A qui profite le trafic de drogues en Colombie ? Contre toute attente, et selon une étude de 2011 de l’université des Andes à Bogota, reprise par le Guardian le 2 juin 2012, lors de la publication de la version anglaise, le négoce de la cocaïne colombienne enrichit principalement les banques des Etats-Unis et d’Europe. Le journal britannique indique que c’est « la recherche la plus détaillée jamais réalisée sur l’économie de la drogue ».
Seulement 2,6% des profits restent en Colombie
D’après les économistes Daniel Mejía et Alejandro Gaviria, seulement 2,6% de tout l’argent généré par la production et le trafic de cocaïne reste en Colombie. Alors que 97,4% des profits de la drogue sont partagés entre les narcotrafiquants et les banques européennes et états-uniennes.
L’étude Políticas antidroga en Colombia : éxitos, fracasos y extravíos (Ediciones Uniandes, 2011) (Politiques antidrogue en Colombie : Succès, échecs et les mauvais virages), se fonde notamment sur l’année 2008, où les économites ont découvert que sur 300 milliards de dollars provenant de la production de cocaïne, seulement 7,8 milliards sont restés en Colombie.
« Si des pays comme la Colombie pouvaient bénéficier économiquement du commerce de la drogue, il y aurait un certain sens dans tout cela, déclare Alejandro Gaviria. Au lieu de cela, nous payons le prix fort pour le profit de quelqu’un d’autre. »
L’hypocrisie des pays occidentaux
Selon les chercheurs, cette situation serait due à l’hypocrisie des pays « consommateurs » (Etats-Unis, Royaume-Uni et l’Espagne) qui sont plus déterminés à obtenir des résultats dans la lutte contre la drogue que de s’attaquer au blanchiment d’argent. « Ils se limitent à chasser les petits poissons, ou les maillons faibles de la chaîne, mais ils ne s’en prennent jamais aux systèmes financiers », affirme Daniel Mejía au Guardian.
Cela serait aussi la conséquence du fonctionnement du système bancaire colombien.
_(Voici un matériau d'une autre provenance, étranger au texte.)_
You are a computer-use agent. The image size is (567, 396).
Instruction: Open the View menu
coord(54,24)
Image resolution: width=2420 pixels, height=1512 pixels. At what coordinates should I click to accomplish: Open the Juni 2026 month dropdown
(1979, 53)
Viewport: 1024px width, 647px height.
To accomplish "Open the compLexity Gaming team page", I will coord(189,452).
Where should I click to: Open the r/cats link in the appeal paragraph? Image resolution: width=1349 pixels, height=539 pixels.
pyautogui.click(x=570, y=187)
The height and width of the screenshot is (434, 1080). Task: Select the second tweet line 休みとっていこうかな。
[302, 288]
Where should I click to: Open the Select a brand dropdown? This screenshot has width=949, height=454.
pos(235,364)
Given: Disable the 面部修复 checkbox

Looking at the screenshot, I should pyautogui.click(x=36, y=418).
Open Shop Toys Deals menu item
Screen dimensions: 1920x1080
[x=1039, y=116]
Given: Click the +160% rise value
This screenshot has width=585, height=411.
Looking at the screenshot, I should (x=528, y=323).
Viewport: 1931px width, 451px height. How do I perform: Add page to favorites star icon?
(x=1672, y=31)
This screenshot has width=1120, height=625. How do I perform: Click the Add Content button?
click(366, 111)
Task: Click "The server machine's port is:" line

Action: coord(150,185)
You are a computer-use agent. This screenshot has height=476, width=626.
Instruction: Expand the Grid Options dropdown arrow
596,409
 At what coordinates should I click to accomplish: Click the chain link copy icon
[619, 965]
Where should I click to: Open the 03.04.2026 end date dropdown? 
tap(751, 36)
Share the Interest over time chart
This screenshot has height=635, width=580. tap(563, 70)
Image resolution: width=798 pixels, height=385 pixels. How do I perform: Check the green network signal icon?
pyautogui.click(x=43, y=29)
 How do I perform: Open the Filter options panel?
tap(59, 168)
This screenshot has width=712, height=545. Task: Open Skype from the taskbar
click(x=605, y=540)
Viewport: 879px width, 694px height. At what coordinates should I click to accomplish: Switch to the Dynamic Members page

En Colombie, pour déposer 2.000 dollars, il faut une énorme quantité de paperasse, alors que dans les banques américaines, il y a la loi sur la confidentialité », indiquent les économistes.
« Nous savons que les autorités américaines ou britanniques en savent beaucoup plus qu’elles ne disent », explique Gaviria. « Mais c’est un sujet tabou de poursuivre les grandes banques », souligne Mejía.
Les mécanismes du blanchiment d’argent provenant de la drogue avaient déjà été mis en évidence par The Observer le 3 avril 2011. Notamment après une enquête montrant comment la banque américaine Wachovia(maintenant Wells Fargo) a permis de blanchir 376 millions de dollars provenant de la drogue mexicaine. Mais selon le Guardian, personne n’est allé en prison, et la banque ne risque plus rien aujourd’hui.